Thank you, my dear. I don't mind if I do. M-mm. Interesting. I never have much liked that silly star-fruit, myself. It makes up in appearance what it lacks in flavor, so I find it makes a better objet d'art than a food item. But here's a piece of mango. Oh yes indeed, that suits you. Ms. Joy. Mango is indeed a joyous taste. Of course, you know that in this country we see only two or three varieties of mango, while there are actually scores of varieties grown around the world. While this particular mango is quite good, one can't help but wonder whether another type of mango might actually be better suited to your tropical salad.


You know, Mr. Payne, I'm beginning to see just how well your name suits you. You do tend to be—well, yes, a pain. May I suggest that we enjoy our meal and not analyze it to death? Do you parse all of your life in such detail?


Indeed I do, Ms. Joy. Parsing life gives me great pleasure, if Mr. Payne can be said to enjoy pleasure. The more I can divide life up into tiny little compartments, minuscule shades of meaning, then the more likely it is that I will find the almost-hidden, nearly-forgotten shards of pain. It is important to reveal their pain to people so they can wallow in it. Without me, they might be able to overlook it.
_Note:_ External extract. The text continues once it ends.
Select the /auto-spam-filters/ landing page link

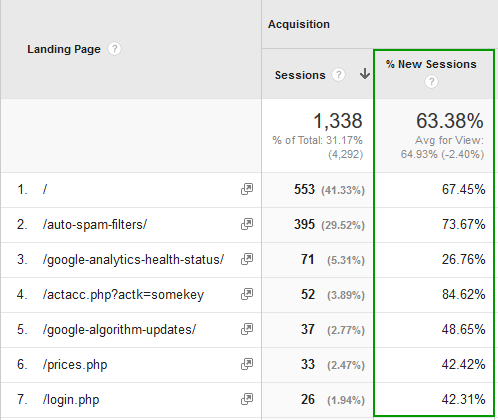(x=95, y=224)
And that's a most disgusting sentiment, Mr. Payne. As "Joy" incarnate, I feel it is my duty to expand experience for people. The more sensation they can bring to an experience, the more likely it is that they will be able to transcend or to forget their pain. I find this a loftier goal than yours.


Each to his own taste, Ms. Joy. You do your thing and I'll do mine. Whose approach will be more popular? I'm quite sure mine will be. No one is actually looking for "joy," no matter what they say. People want to feel their pain, dwell on it, hold it, bring it out and fondle it. Your happy-happy attitude is counter to what I have seen of human desire.


People change, Mr. Payne. Whole societies change. People need joy. And, whether or not you admit it, joy can obliterate pain. In fact, I'm sorely tempted to do that right now. But no, instead of obliterating you, I'll just have another bite of your Apache Polenta.


No hard feelings, m'dear, I hope. Help yourself. And if you don't mind, I'll try a bit more of your rather disappointing but still interesting tropical fruit salad.


Having realized that they will never come to agreement, Mr. Payne and Ms. Joy continue to eat from each other's plate.